In 2004 I moved with my wife and two young daughters from the suburbs of Washington, DC to the California coast, taking a month to travel in a winding, zig-zag path. We had a plan—each of us had made of list of the things we most wanted to see and marked each point on a map of the United States to see if a route would naturally reveal itself. And it did. Only one or two places were fixed in time—Yellowstone, for example, because it was so difficult to get reservations there (we didn’t actually find an opening until we were a week or so away)—and so we traveled with a generous amount of freedom and flexibility, not only to arrive at our destinations whenever it worked best for us but also to stop and explore whenever something caught our interest.
Two of those spontaneous side trips stand out all these years later.
The first was a stop at the Brown vs. Board of Education Historical Site (part of the National Park Service) in Topeka, Kansas. I was familiar with the case and the history of the case from my constitutional law classes but my family was not. They later said, looking back at the end of the move to California, that the exhibit at that old school house was one of the highlights of the whole journey.

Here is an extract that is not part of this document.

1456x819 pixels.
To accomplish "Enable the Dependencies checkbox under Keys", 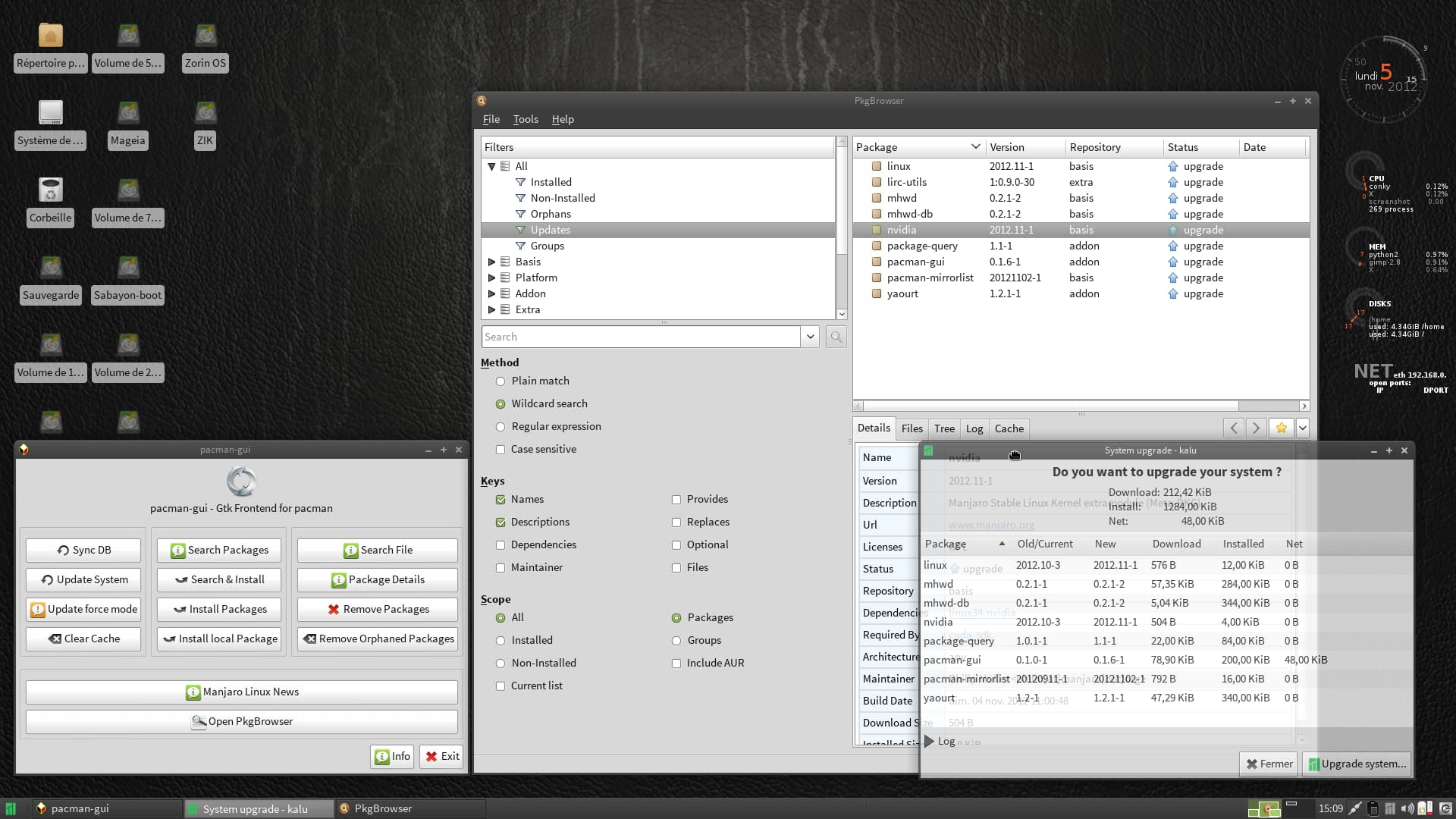I will click(x=500, y=545).
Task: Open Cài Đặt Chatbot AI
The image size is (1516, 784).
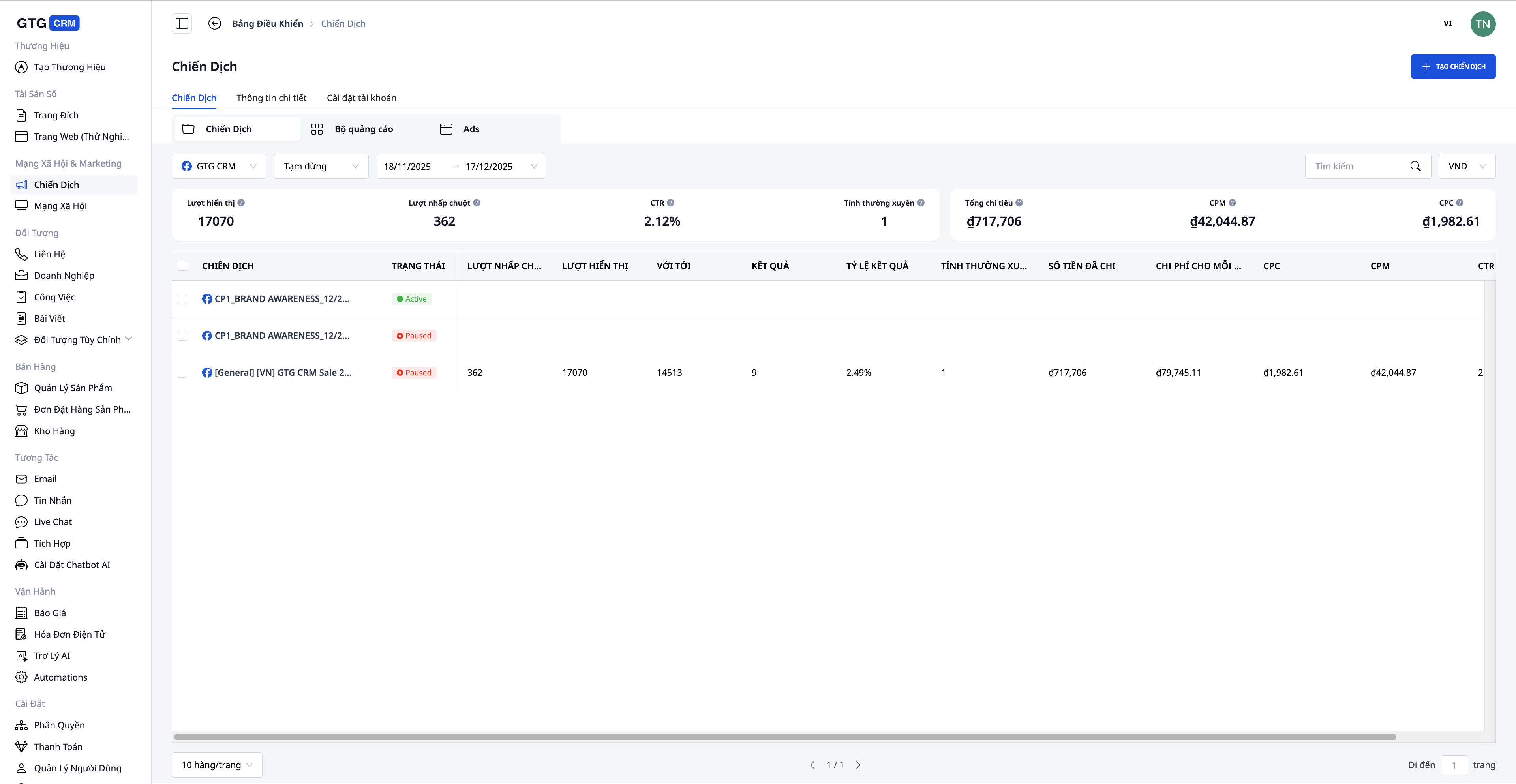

The other we discovered driving up I-395 through Owens Valley, on the East side of the Sierra Nevada Mountains, in California. We had crossed Death Valley the night before where the temperature hit 111 degrees well after dark, woke in the small town of Lone Pine to find myself standing in an Ansel Adams photo (Winter Sunrise, Sierra Nevada from Lone Pine, 1944), and were making our way up to Mono Lake and then into Yosemite, in the final days of our travels.
As we gazed around at the beautiful valley, with mountains on both sides, I saw a small brown sign go by—one of those six-by-eighteen-inch metal signs the National Park puts up—with the words “Obsidian Dome” on it. I had no idea, my wife had no idea, and so, when the likely left turn appeared I took it.
Obsidian Dome is one of a series of volcanic outgorgings of pumice and obsidian and I don’t know what else. An old road-path led up into it and we walked up, alone as we explored its weird, otherworldly jumble.
That place has always stuck in my mind and I’ve gone back once or twice, thinking I’d make photographs. But I never made any. Last Fall, I traveled down from Reno two hours south to Hawthorne, Nevada, planning on photographing nuclear weapons at the small but excellent Hawthorne Ordinance Museum. My daughter had come across the museum while doing geological research in the desert and knew right away I needed to go for my new nuclear weapons project. And so I went—and when I arrived one night I saw the paper note taped to the door saying that they would be closed the next day. So I extended my hotel stay and cast about for something to do—and then realized that I was only an hour and a half north of Obsidian Dome.
It was time to make those photographs.